When they are ready, I will tell how this grandmother lived through a traumatic period in her adopted country's history: the Civil War, Reconstruction, the Spanish-American War, World War 1, and Hitler's invasion of Europe. How during this time, she birthed 10 children by 2 husbands, neither of whom lived to see all their children born. A story is told that her second husband, James Curley, (my great grandfather) was later found to be a fugitive from justice, but no word of what he had done to claim that status. They were married only 5 years, but 3 babies were born during that time, including twins one of whom was still born. My grandmother, Mary Clyde Curley Terrell, was born shortly after his death. When Grandma Curley could no longer live alone, she lived with my grandmother and her family, but she was present at the birth of every grandchild.  With 10 children, that is alot of grandchildren!

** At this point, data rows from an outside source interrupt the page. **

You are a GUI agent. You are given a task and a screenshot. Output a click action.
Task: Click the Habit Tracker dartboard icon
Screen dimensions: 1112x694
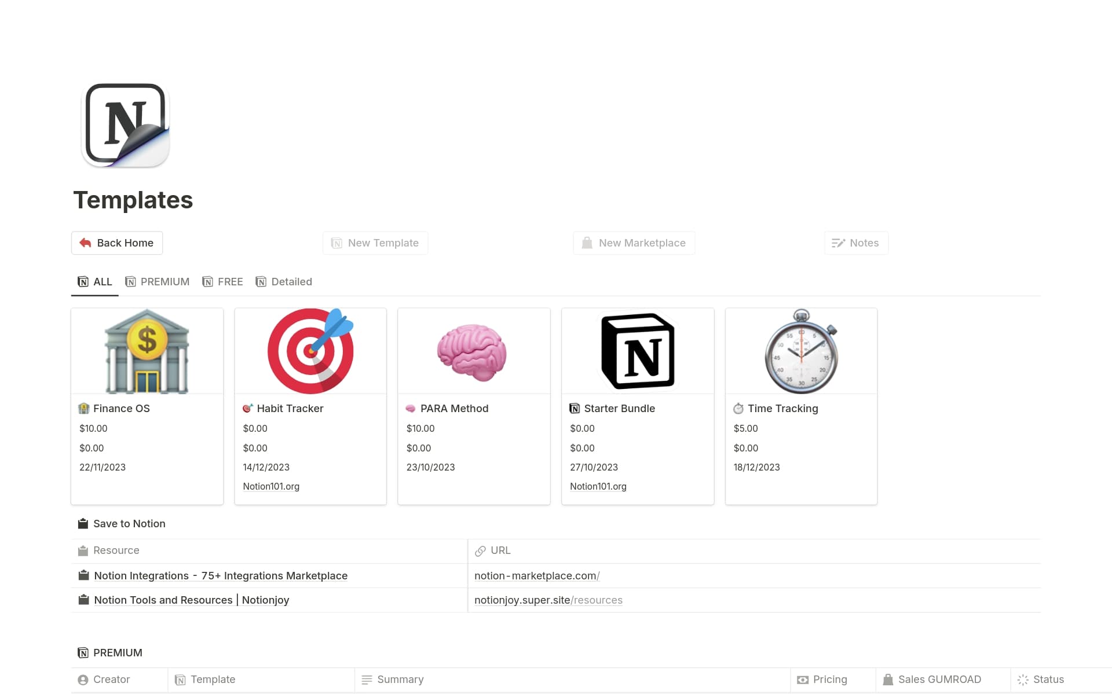[x=310, y=351]
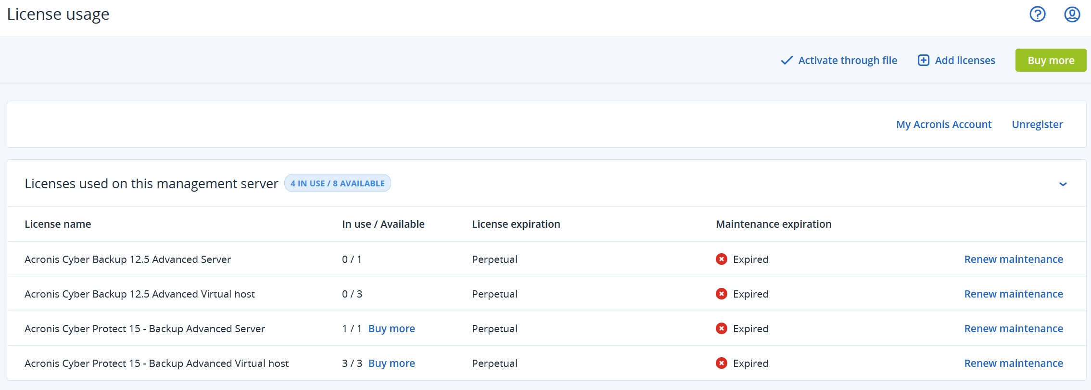This screenshot has height=390, width=1091.
Task: Open the user account profile icon
Action: [1072, 14]
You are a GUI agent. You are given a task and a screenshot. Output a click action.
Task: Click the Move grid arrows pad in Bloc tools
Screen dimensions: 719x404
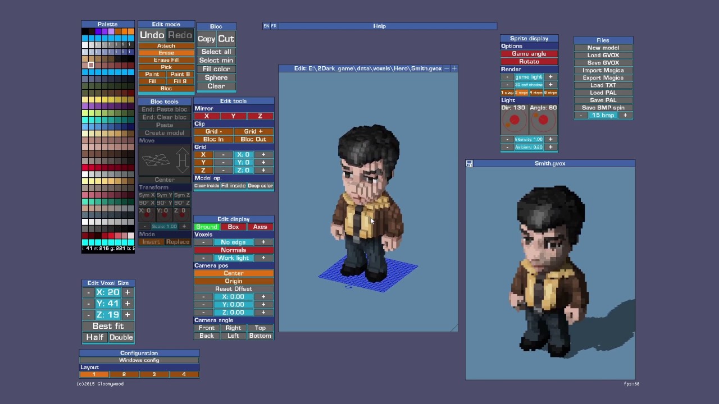tap(165, 160)
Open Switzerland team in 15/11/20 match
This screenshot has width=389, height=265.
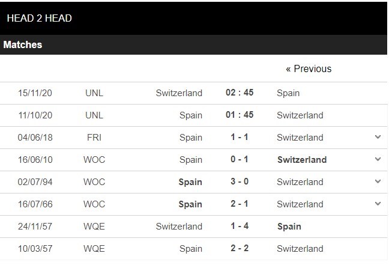179,93
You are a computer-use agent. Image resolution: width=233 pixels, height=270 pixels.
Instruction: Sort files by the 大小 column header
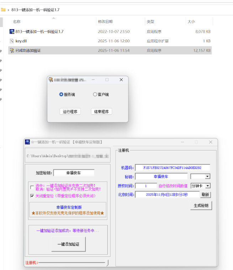click(x=191, y=22)
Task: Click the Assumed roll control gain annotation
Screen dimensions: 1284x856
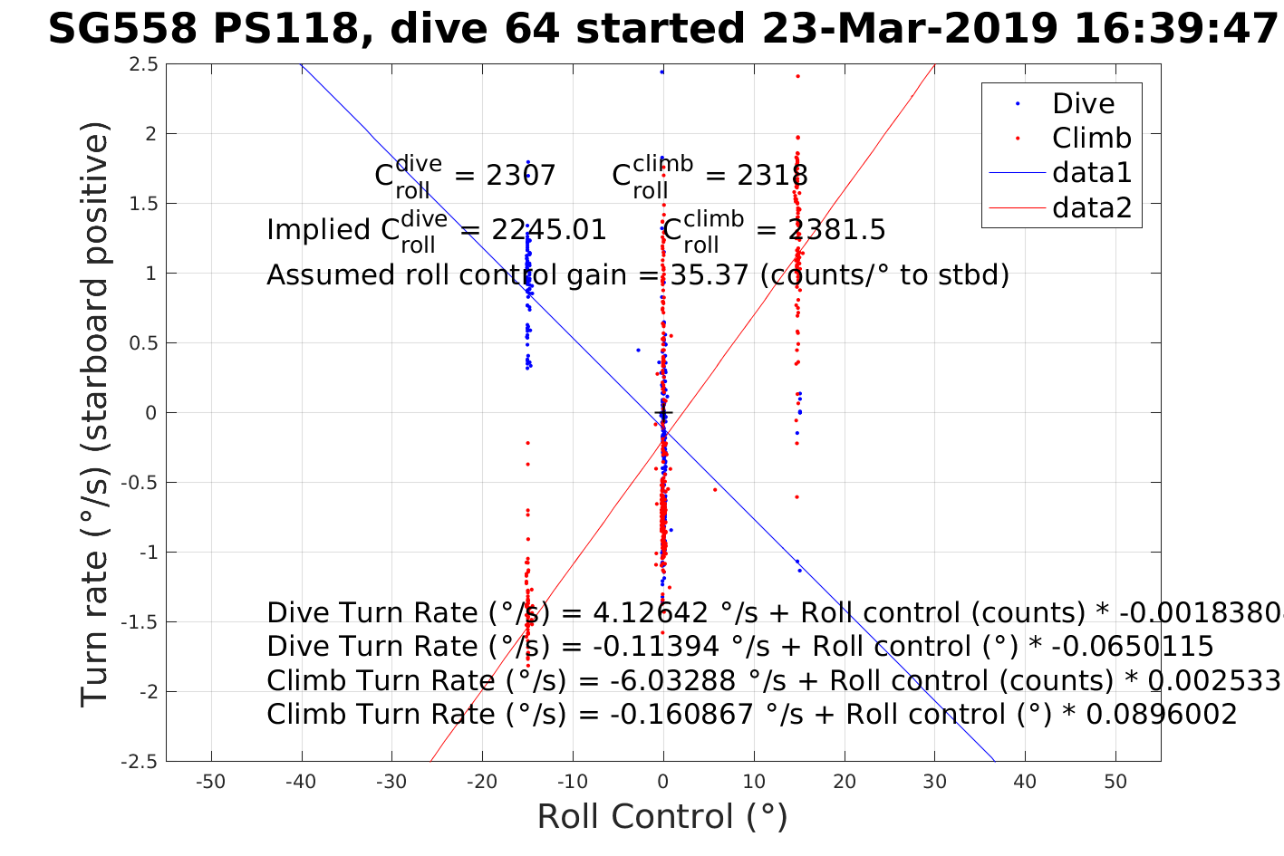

"Grandma, I look at your picture. You look so stern and strong. I know that you loved to crochet and do fine needlework because I have boxes of intricately patterned crochet and lace pieces that you used for "go-bys". Even though you died when I was 3 months old, I was told that you rocked me and held me and loved me.  I see in my own granddaughters some of your independence and ability to endure. You modeled faith and faithfulness. They have a deeply rich legacy."


I am indebted to my cousin, Jane Hill Pirtle, for much of the information here. She included this in a story about her own grandmothers published in Filtered Images, women Remembering Their Grandmothers.